*** Begin section ***

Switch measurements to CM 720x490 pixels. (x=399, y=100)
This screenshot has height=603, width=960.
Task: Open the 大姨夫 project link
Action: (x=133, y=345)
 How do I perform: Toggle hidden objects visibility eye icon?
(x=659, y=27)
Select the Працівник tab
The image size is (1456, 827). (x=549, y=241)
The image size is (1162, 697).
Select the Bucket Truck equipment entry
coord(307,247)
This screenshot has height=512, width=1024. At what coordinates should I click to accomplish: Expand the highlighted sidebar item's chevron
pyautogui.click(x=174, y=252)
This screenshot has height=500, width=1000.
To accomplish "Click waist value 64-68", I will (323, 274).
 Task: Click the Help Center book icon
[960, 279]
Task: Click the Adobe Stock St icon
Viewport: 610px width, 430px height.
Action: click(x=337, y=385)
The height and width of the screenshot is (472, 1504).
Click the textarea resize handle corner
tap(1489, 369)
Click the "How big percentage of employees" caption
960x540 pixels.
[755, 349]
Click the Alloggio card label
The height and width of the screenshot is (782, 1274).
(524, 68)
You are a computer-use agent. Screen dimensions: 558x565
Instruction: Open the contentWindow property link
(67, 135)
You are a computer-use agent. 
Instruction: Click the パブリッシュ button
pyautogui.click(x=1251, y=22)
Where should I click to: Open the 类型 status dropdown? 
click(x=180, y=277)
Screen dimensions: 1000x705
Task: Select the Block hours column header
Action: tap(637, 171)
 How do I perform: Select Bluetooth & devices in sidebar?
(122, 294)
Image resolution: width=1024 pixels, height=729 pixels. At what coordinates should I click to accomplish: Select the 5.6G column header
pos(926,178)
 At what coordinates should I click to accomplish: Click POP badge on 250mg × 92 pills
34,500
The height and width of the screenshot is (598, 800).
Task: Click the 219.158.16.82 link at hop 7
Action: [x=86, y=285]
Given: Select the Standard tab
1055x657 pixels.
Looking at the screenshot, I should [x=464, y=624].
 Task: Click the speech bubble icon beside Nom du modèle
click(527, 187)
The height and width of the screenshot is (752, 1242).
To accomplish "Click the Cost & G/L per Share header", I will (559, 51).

*** End section ***

* PROBLEM TO SOLVE
Please write out every line of the data exactly.

* EXERCISE RESULT
Switch measurements to CM 720x490 pixels. (x=399, y=100)
This screenshot has height=603, width=960.
Task: Open the 大姨夫 project link
Action: (x=133, y=345)
 How do I perform: Toggle hidden objects visibility eye icon?
(x=659, y=27)
Select the Працівник tab
The image size is (1456, 827). (x=549, y=241)
The image size is (1162, 697).
Select the Bucket Truck equipment entry
coord(307,247)
This screenshot has height=512, width=1024. At what coordinates should I click to accomplish: Expand the highlighted sidebar item's chevron
pyautogui.click(x=174, y=252)
This screenshot has height=500, width=1000.
To accomplish "Click waist value 64-68", I will (323, 274).
 Task: Click the Help Center book icon
[960, 279]
Task: Click the Adobe Stock St icon
Viewport: 610px width, 430px height.
Action: click(x=337, y=385)
The height and width of the screenshot is (472, 1504).
Click the textarea resize handle corner
tap(1489, 369)
Click the "How big percentage of employees" caption
960x540 pixels.
[755, 349]
Click the Alloggio card label
The height and width of the screenshot is (782, 1274).
(524, 68)
You are a computer-use agent. Screen dimensions: 558x565
Instruction: Open the contentWindow property link
(67, 135)
You are a computer-use agent. 
Instruction: Click the パブリッシュ button
pyautogui.click(x=1251, y=22)
Where should I click to: Open the 类型 status dropdown? 
click(x=180, y=277)
Screen dimensions: 1000x705
Task: Select the Block hours column header
Action: tap(637, 171)
 How do I perform: Select Bluetooth & devices in sidebar?
(122, 294)
Image resolution: width=1024 pixels, height=729 pixels. At what coordinates should I click to accomplish: Select the 5.6G column header
pos(926,178)
 At what coordinates should I click to accomplish: Click POP badge on 250mg × 92 pills
34,500
The height and width of the screenshot is (598, 800).
Task: Click the 219.158.16.82 link at hop 7
Action: [x=86, y=285]
Given: Select the Standard tab
1055x657 pixels.
Looking at the screenshot, I should [x=464, y=624].
 Task: Click the speech bubble icon beside Nom du modèle
click(527, 187)
The height and width of the screenshot is (752, 1242).
To accomplish "Click the Cost & G/L per Share header", I will (559, 51).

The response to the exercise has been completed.